Episode Transcript
PRAYER OF CONSECRATION
Wake up, sleeper, rise from the dead, and Christ will shine on you.
Abba, I belong to you.
I lift up my heart to you.
I set my mind on you.
I fix my eyes on you.
I offer my body to you as a living sacrifice.
Abba, we belong to you.
Praying in the name of the Father, and the Son, and the Holy Spirit, amen.
Ezra 7:10 (ESV)
For Ezra had set his heart to study the Law of the LORD, and to do it and to teach his statutes and rules in Israel.
CONSIDER THIS
We read God's Word. We ruminate on God's Word. We rememberize God's Word. Today we come to the fourth formative, Spirit-empowered way of engaging God's Word: study. The R-word is research.

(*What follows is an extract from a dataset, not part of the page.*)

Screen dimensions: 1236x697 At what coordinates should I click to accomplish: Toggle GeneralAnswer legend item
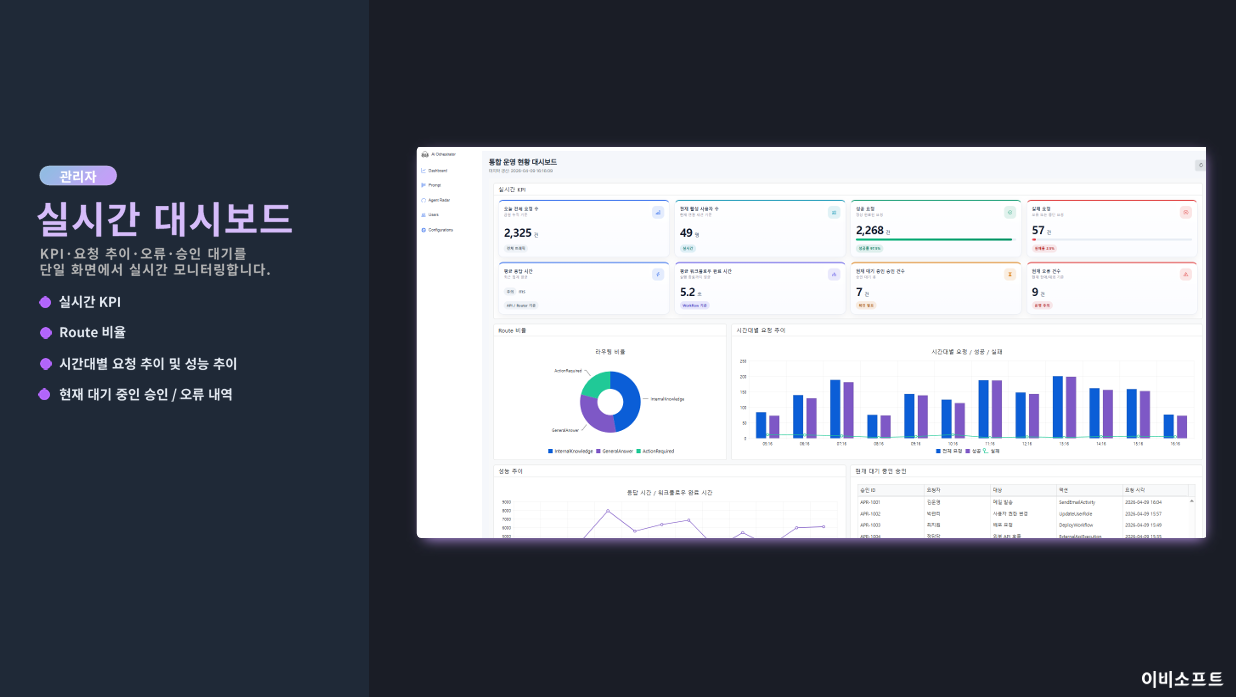(618, 451)

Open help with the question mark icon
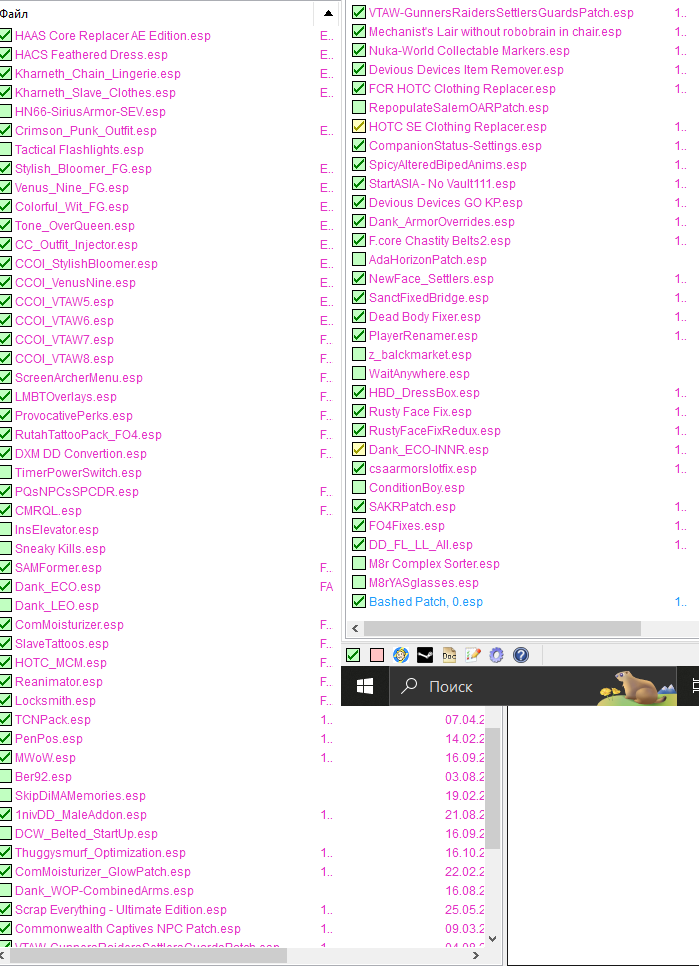click(520, 655)
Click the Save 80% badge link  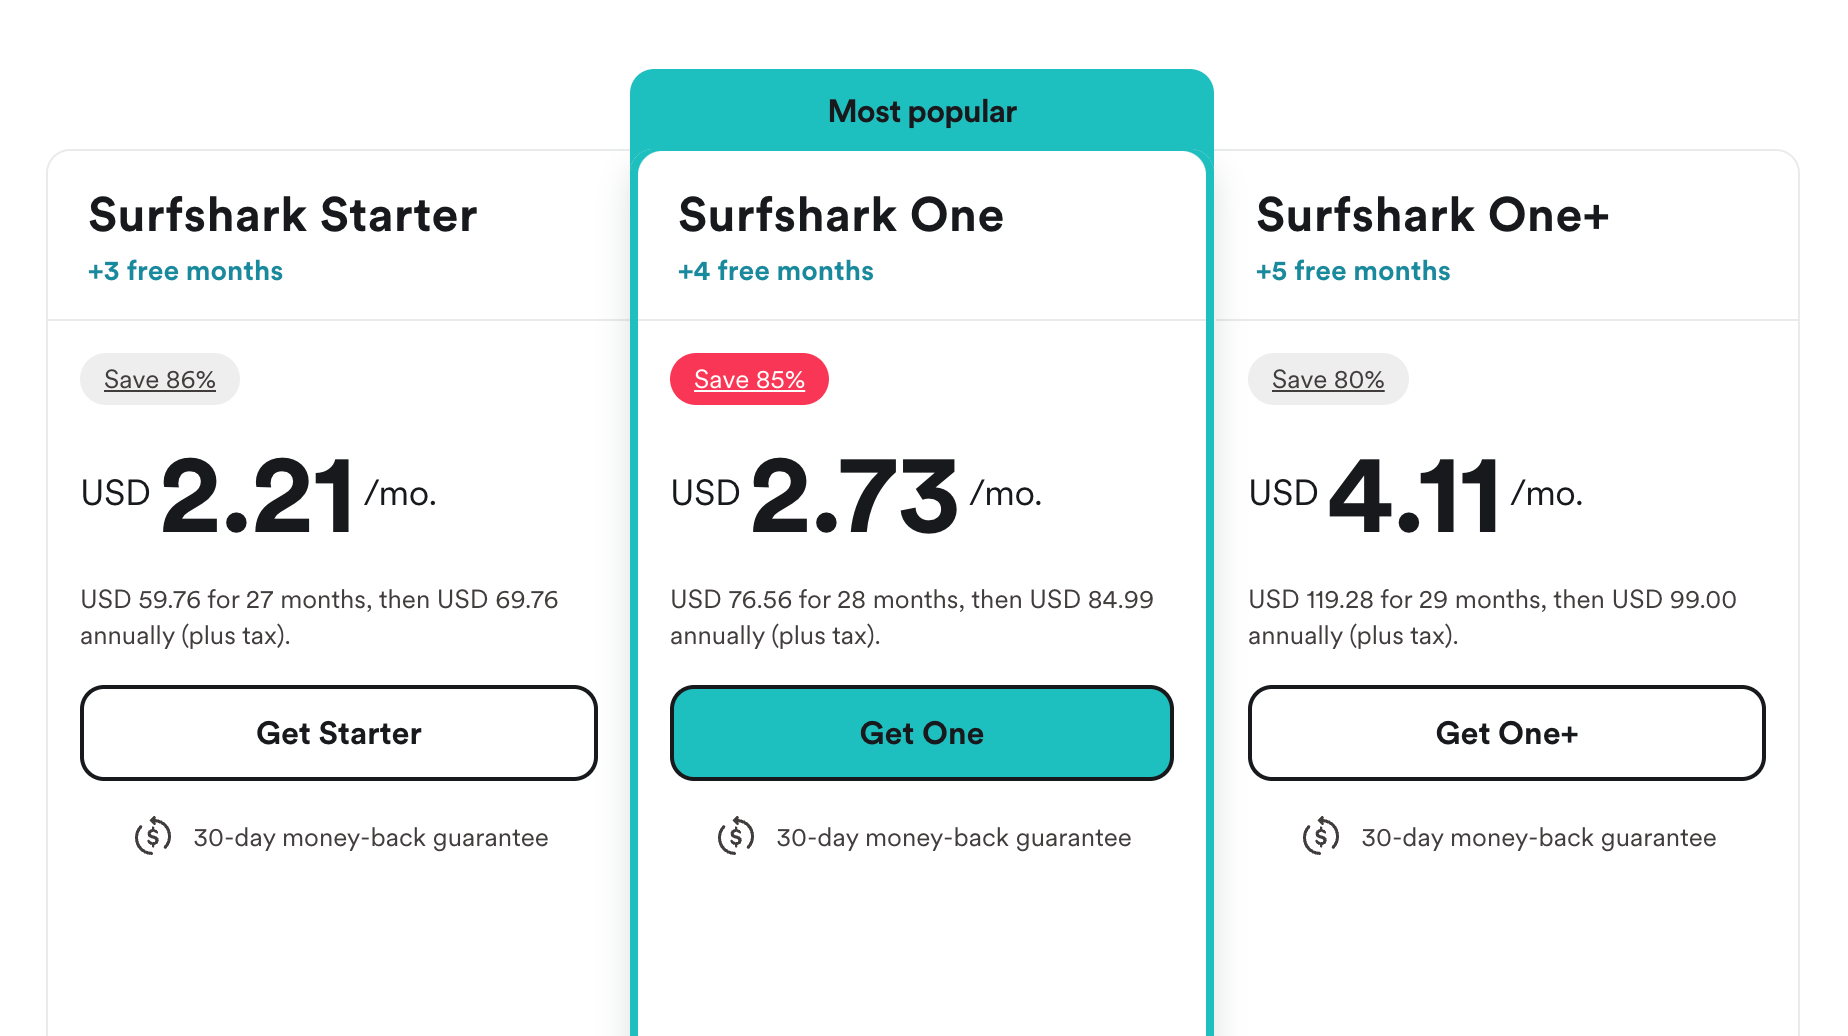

The Bible is a complex book. In fact, it is sixty-six books. It was written on three different continents, in three different languages, by forty different authors, and over the period of some fifteen hundred years. Still, miracle of miracles, the Bible reveals a single, unifying, underlying, and overarching story. As has been said, the waters of Scripture are shallow enough for a baby to play in and yet deep enough for an elephant to drown. The Bible is the most significant and important book in the history of the world and is easily the best-selling book of all time.
What could be more worthy of our investment than a lifelong study of the Word of God? It seems like a slam dunk. Sadly, it is not.
Johann Bengel, acclaimed eighteenth-century New Testament scholar, aptly wrote, "Apply yourself wholly to the text; apply the text wholly to yourself." Most of the engagement I have seen with the Bible over the course of my life so far begins and ends with Bible study. I would like to suggest that our involvement with Scripture does not begin with study. It begins with the kind of engagement identified so far.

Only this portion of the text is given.